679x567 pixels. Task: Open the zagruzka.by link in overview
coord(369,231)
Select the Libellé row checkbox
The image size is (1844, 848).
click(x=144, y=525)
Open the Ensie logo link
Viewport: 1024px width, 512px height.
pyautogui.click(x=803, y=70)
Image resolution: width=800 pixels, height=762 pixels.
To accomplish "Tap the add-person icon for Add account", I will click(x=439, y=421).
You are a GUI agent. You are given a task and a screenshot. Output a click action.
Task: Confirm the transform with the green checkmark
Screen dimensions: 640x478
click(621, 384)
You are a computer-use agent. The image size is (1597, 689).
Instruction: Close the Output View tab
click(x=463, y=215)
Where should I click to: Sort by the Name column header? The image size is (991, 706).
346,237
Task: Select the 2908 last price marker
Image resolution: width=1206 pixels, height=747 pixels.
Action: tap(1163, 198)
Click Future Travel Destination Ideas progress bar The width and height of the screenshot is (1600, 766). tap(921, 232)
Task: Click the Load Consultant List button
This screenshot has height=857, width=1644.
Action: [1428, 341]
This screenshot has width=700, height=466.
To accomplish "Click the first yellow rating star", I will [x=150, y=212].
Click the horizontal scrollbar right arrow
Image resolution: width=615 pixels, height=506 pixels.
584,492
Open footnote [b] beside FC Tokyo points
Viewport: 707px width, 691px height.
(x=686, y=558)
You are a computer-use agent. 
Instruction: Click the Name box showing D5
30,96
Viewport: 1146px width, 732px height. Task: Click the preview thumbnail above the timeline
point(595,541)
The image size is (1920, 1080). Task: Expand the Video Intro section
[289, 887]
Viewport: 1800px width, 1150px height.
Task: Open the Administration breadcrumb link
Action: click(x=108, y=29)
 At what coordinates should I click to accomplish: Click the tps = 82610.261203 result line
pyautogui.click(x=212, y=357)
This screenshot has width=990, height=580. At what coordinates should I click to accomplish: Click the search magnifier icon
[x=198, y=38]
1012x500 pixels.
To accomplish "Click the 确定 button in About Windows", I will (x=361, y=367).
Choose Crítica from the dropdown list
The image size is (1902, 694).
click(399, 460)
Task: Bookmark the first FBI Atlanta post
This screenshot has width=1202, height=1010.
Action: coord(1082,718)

·····

WHAT THIS TASK INVOLVES: Starting at the line that contains "The image size is (1902, 694).", print every line through the end of the listing, word for word. Leave out all the rest.

EXERCISE RESPONSE:
The image size is (1902, 694).
click(399, 460)
Task: Bookmark the first FBI Atlanta post
This screenshot has width=1202, height=1010.
Action: coord(1082,718)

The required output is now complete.